There is a Cake add-in for Wyam, which is well-documented, and you can look at the Wyam github repository for an example of building and deploying to Netlify, which I followed for the most part. I ended up with a PowerShell script invoked from Cake to upload to Netlify. Using Curl, as the Wyam site does, turned into a bit of a hassle on my Windows-based build agents. Once I installed Curl using Chocolatey, I got certification validation errors, so I decided to go with something more native to Windows.
Also as part of my Cake script, I set keys for AppInsights and Google Analytics. You can see in my script that I pass the Azure Storage account key and Netlify API token in as parameters. These are set as password fields in Team City to afford some level of protection. The keys for AppInsights and Google Analytics I leave in the build script, since they are visible to anyone who looks at the source of the published web pages.

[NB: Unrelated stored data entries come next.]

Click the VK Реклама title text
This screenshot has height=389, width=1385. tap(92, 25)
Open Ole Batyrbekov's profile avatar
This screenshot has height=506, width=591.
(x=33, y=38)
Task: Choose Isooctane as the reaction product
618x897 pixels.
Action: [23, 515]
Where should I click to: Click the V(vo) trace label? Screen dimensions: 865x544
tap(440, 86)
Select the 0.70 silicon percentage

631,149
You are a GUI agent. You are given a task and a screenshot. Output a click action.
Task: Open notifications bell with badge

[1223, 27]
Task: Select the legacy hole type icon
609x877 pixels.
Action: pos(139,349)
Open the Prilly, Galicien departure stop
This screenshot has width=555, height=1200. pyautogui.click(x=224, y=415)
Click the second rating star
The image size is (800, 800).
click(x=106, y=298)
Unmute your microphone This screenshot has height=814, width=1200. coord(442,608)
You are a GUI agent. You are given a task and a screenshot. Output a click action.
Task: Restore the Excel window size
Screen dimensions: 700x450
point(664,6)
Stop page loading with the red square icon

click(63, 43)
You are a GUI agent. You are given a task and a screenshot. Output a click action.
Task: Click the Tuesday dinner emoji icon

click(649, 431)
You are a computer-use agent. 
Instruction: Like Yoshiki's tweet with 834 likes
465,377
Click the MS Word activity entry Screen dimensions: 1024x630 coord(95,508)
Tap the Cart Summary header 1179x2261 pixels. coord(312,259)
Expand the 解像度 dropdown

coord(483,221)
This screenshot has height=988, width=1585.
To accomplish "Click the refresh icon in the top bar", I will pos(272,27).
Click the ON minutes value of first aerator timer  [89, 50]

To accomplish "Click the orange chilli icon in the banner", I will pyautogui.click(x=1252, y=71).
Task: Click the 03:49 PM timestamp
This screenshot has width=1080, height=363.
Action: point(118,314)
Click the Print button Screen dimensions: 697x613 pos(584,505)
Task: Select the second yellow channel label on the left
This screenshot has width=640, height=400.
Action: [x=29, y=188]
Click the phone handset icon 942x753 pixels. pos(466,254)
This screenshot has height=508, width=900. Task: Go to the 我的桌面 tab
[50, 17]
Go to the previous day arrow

Rather then display my full Cake script here, I will simply link to a copy.
Once the site was up and running with the new URLs for the posts, I updated my Disqus comments accordingly. Disqus has 3 ways you can update the comment to post association, which include: Manual, CSV File, and an Automated Crawl. Manual and CSV should be self explanatory. The automated crawl, which is the method I used, require that you have 301 redirects setup from your posts' old URLs to their new URLs, which I did. So after a couple of hours, I had all my comments updated and showing up on my posts once again.
While it ended up to be a little more work then I thought, I am pleased with how everything turned out. While I've used VS Code a bit for editing my Cake scripts, I've become quite happy working inside VS Code during this migration project. A big thanks goes out to my wife who spent considerable time going through the old posts.